La sanitaria Andrea Estévez viene «plantándole cara al virus desde marzo». «Tenemos mucho trabajo y la gente viene nerviosa. Personalmente, aunque estoy cerca de la enfermedad, no tengo miedo. Soy joven, no vivo con mis padres y mi compañera de piso, que es enfermera, lo ha pillado», nos cuenta con un brillo de determinación en los ojos.

Muchos de los adultos que esperaban en fila a hacerse las pruebas para saber si habían contraído la COVID lo hacían en compañía de hijos menores de edad. Es el caso de Laura Bermúdez, colombiana, y su hija, Isabela Jiménez, de nueve años. «Con esta es la tercera vez que mi hija se somete a la prueba porque ha estado en contacto con una persona que ha dado positivo y vive con nosotras en un piso». La niña entra sola en el autobús pero poco antes de que le sometan a la desagradable prueba que consiste en meterle una varilla por la nariz, pide la presencia de la madre. La agarra de la mano y reúne fuerzas para afrontar el mal trago.
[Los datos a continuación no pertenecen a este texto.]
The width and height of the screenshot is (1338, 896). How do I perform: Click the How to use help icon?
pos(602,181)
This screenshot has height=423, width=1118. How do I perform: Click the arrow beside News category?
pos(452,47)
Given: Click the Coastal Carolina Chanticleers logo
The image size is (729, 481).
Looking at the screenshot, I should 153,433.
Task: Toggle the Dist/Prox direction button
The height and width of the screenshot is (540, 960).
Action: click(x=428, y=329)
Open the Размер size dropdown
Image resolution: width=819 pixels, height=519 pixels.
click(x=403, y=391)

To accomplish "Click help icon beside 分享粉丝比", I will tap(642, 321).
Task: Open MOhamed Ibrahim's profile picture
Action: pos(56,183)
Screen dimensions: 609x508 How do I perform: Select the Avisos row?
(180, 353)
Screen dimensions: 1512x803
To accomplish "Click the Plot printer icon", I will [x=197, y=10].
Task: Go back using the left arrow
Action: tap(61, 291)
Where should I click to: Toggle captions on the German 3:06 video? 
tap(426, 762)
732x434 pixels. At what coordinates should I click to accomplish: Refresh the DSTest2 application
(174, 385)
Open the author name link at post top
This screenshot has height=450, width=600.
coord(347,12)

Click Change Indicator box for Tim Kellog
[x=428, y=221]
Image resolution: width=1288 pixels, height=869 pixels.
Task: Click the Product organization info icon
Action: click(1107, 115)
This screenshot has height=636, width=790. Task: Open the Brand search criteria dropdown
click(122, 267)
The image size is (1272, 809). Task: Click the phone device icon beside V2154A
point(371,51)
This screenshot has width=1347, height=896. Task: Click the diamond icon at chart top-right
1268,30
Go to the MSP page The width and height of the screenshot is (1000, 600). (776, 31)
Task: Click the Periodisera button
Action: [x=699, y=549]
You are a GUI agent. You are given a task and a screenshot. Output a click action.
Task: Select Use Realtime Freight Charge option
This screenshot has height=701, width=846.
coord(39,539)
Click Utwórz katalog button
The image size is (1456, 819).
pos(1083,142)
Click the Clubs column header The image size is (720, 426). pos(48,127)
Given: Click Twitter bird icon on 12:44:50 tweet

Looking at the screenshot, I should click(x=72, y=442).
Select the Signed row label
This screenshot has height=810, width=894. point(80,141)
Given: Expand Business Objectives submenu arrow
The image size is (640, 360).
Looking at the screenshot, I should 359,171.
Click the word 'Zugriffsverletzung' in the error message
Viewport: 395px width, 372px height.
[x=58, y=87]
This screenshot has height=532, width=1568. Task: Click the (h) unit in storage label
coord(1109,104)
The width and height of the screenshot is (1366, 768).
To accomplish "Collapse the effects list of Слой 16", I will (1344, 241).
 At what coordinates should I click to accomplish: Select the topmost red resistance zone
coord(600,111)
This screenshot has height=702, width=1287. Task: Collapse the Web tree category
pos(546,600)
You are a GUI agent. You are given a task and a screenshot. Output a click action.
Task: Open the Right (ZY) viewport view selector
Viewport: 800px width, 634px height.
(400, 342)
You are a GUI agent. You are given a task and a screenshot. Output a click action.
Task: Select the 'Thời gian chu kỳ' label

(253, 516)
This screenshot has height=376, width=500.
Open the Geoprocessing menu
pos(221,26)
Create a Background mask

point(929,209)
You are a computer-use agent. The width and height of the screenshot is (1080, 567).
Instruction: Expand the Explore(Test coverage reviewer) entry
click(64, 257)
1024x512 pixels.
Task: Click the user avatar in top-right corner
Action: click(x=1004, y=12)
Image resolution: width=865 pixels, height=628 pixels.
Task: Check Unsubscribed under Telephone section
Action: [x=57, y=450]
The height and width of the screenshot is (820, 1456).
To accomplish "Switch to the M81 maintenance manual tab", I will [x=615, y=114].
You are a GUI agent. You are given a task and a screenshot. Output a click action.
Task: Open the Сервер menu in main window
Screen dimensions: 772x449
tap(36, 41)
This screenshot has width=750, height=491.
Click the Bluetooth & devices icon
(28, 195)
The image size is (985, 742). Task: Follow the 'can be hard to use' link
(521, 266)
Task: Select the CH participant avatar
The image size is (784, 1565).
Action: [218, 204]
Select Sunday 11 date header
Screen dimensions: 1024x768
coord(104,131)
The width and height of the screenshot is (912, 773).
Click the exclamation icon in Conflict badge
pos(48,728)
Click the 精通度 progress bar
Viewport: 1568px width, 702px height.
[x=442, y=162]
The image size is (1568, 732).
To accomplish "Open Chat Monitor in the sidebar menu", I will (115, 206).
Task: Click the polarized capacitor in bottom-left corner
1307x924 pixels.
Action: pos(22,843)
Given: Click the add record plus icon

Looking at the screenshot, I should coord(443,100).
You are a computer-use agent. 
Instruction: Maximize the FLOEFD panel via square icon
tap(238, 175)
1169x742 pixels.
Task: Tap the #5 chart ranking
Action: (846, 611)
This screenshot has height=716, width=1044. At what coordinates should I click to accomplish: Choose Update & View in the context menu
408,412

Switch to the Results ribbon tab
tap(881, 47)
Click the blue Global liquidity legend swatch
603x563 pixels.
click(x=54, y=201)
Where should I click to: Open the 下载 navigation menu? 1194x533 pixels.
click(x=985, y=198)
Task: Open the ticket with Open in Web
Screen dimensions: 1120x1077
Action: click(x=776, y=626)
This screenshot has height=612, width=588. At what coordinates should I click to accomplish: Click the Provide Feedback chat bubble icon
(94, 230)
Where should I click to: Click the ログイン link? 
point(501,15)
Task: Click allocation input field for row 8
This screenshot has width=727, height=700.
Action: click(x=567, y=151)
Un poco de dolor y misión cumplida. Isabela sale del autobús con los ojos llorosos pero con la satisfacción del deber hecho. «Ahora todo es cuestión de aislamiento, cuidarse y hacer las cosas bien», nos contaba Laura, satisfecha por el pequeño sacrificio de su hija.

Pasear por Son Gotleu sirve para constatar que el barrio mezcla la inconsciencia del que fuma en las terrazas o el que no lleva mascarilla en la calle con el miedo a una enfermedad que no deja de cosechar incertezas.